Manager planning is the bottleneck. Every task starts with a Manager call to produce the plan. If your goal can be decomposed by a deterministic parser instead of an LLM, do that. The Manager exists for goals where decomposition itself is the hard part.
Cost scales with hierarchy depth. Manager call + N Coordinator calls + N Agent calls per task. For trivial work, this is over-engineered. For trivial work, do not use a multi-agent system.
The implementation choices that mattered
Three things I changed across iterations:
Structured I/O between layers, not natural language. The Manager produces JSON. The Coordinator consumes JSON, produces JSON. The Agent consumes JSON, invokes a typed tool, returns JSON. Natural-language handoffs between layers were the single biggest source of drift in early versions. Schemas with strict validation removed it.
Coordinator is not an LLM. Or rather: it does not have to be. In my pipeline most Coordinators are small Python state machines that route a task to one of three tools, retry on failure, time out cleanly. An LLM Coordinator costs 10x more and produces only marginally better routing on the workloads I tested. Use the smallest tool that works.
Agents own one tool. Not “the agent that uses tools.” The agent that uses this specific tool. When an Agent owns multiple tools it starts inventing reasons to use the more powerful one. Single-tool Agents are predictable. The Coordinator decides which Agent to call.
A concrete bite from the sales pipeline: an early Agent had access to both a “search company” tool and a “deep research” tool. Given an ambiguous prospect name it would default to deep research — three minutes and a few thousand tokens — when search was correct and would have settled the question in two seconds. Splitting that into two single-tool Agents and letting the Coordinator pick made the same workload roughly an order of magnitude cheaper, with no measurable quality drop.
What I would still change
A few things are open for me:
- Plan recovery. When a Coordinator fails irrecoverably, the Manager has to replan. My current replan logic is too eager — it replans the whole goal rather than the failed branch. That is wasteful. A proper diff-and-patch on the plan tree would be better.
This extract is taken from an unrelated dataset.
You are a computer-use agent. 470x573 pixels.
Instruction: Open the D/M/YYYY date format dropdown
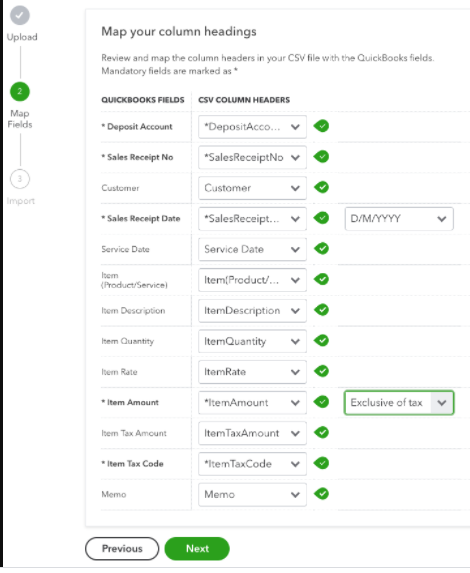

- Eval. Same problem as the previous post. I tuned the topology against my own examples. A held-out eval set with measurable success criteria would tell me how much of the improvement is real.
- Observability. The hierarchy is a tree of LLM calls; debugging a failure requires stepping through every layer. Distributed-tracing-style instrumentation across the hierarchy is the obvious answer; I have not built it.
What this is not
This is not a framework. It is a topology. I keep seeing new multi-agent libraries that bake the M/C/A pattern into their abstraction; my read is that this is premature. The pattern is small enough to write directly in your application, with just the libraries you already use for tool calls, schema validation, and retries. A framework adds vocabulary you have to learn and abstractions you have to fight when the topology does not fit.
The repo is at github.com/ketankhairnar/ai-sales-team-public. It is a learning project — same caveats as the cache. The topology, however, has survived enough variations of the workload that I now reach for it first.